Q 評價稱《無人區》是不一樣的寧浩作品,是在“瘋狂”系列之后,你想做出一些改變,去嘗試一些從未涉及的創作嗎?
我一直在試圖改變現狀,好的和不好的,都要改變,我不是一個安于現狀的人。
Q 你曾經說過,弄電影就是在印證一種想法,通過一部電影想明白一些事。你通過《無人區》想印證什么?
人性和動物性,善是什么,惡是什么。人性只在人群中才發生作用,遠離社會,動物性就開始支持人活下去。關于這點,李安的《少年派的奇幻漂流》已經做了,而且更徹底。
Q 所以你必須讓故事遠離人群,設置在“無人區”的背景里?
對。我在拍《綠草地》的時候,就發現草原上的人對于契約精神的蔑視。經常拍到一半,人找不著了,跑到旁邊蒙古包跟別人喝酒去了。我說咱們大部隊都在這等著呢,他說喝酒比較重要,拍電影不重要。而且他們不笑。我后來琢磨,笑是一種社會化的體現,在一個沒有人的地方,一天到晚見不到人,他是沒有這個功能的,他不需要見人就點頭哈腰地笑。
Q 徐崢說,《無人區》如果在四年前如期上映,或許就不會有票房12億元的《人再囧途之泰囧》,如果影片當年如期上映,對你個人來說,會有什么不同?
在我的字典里沒有假設,我認為所有的東西都有它的命,跟著走吧,能什么樣就什么樣。我是搞生產的人,不管銷售,電影弄完了,我的任務就完成了。
Q 《黃金大劫案》算是你調整期的一個作品?
我其實一直都在調整期中,因為所有的東西都是動態的,我覺得作為一個導演來說最重要的就是不停地在干,不停地在拍。
Q 但如果不停地拍戲,怎么能一直保持那種“有話要說”的狀態呢?
這其實是你對生命的一個態度。我選擇拍電影的時候就選擇了這是一種生活方式,我的生活方式就是不停地干活拍片子,你知道嗎,我不干你讓我在家待著我難受。

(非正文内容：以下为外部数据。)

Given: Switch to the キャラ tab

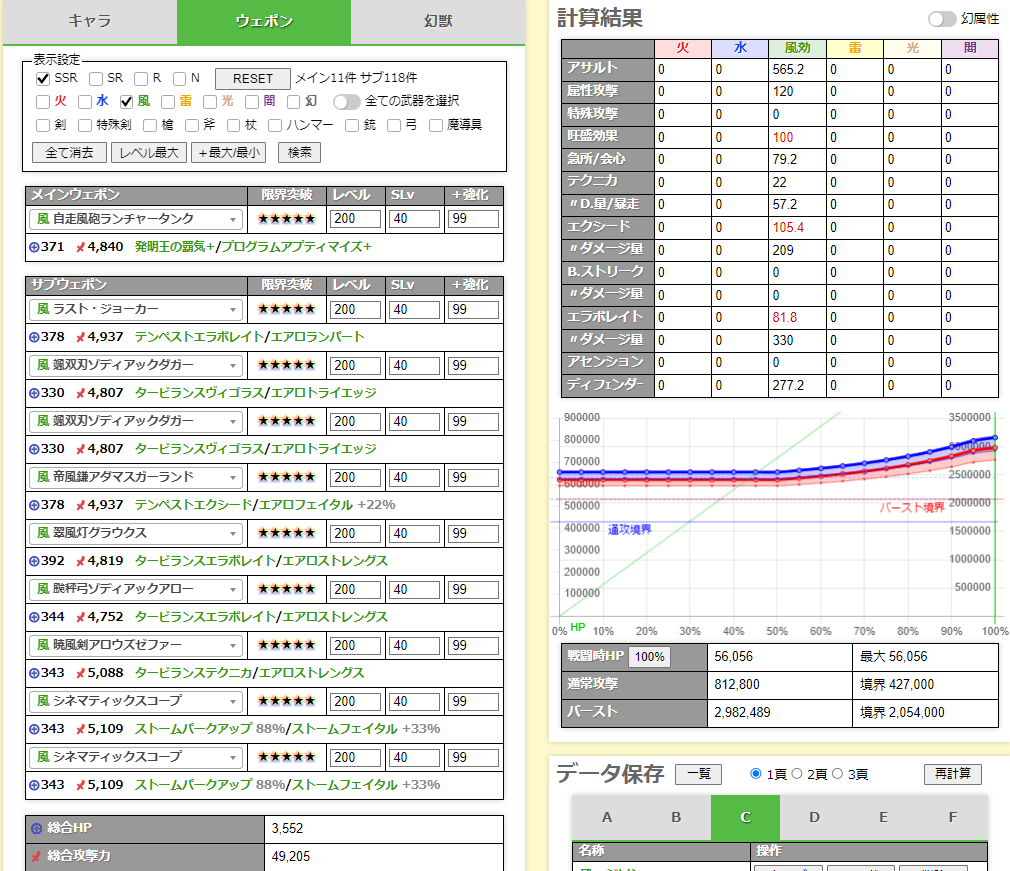Looking at the screenshot, I should pos(88,21).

Q 你說,成功是中國人現在的主題,所以你也奉行此道?你對它認可嗎?
不管我認可不認可,我都受這種價值觀影響。我也是被裹挾到這種變革當中的,而作為藝術家,或者從事藝術的人,你也只能說體驗和感受這個時代的土壤。你不可能去感受美國人的東西。但也不能說我完全“順流”。
Q 接著去拍《香火》這樣叫好不叫座的電影嗎?
還是拍你自己認為有價值的東西吧。當初我和家人有很大的分歧,我家人希望我去經商,但是我不想去,我覺得我不是沖著錢財去干事,我得干點有價值的事。可是既然我是奔那個事情去的,為什么我到最后又回到要為錢了呢?
Q 所以你會時刻提醒自己拍片的初衷?
掙錢這事兒吧,挺重要。說到那個初衷,我覺得它一直還在。但是今天我越來越糊涂了。越來越覺得,啊,現在你選擇的這些事情怎么和當年選擇經商差不多啊。
Q 好像是當初選擇了理想,但是堅持的過程中發現……
對,發現理想變了。理想變成一個金融的事兒了。
Q 這幾年你老提《香火》,它對你來說是不是已經有一種精神坐標的意思了?
我也沒有想回到那個狀態,我只是覺得《香火》做得還不錯,而且好像后面的作品都不是特別有“創作感”了。
Q 后面或多或少都像命題作文?
對。你要考慮的不僅僅是你自己的問題。其實我的態度一直是這樣,你有話說的時候就說,沒話說的時候你也得干這行。它就是個營生。你得把這個活兒干好,我就是個藝人,賣手藝的人。
(摘編自《東方早報》2013年11月22日、《外灘畫報》2013年12月13日)
寧浩
生于1977年,中國青年新銳導演、編劇。其作品《瘋狂的石頭》《黃金大劫案》等廣受業內外好評,并榮獲多項導演大獎。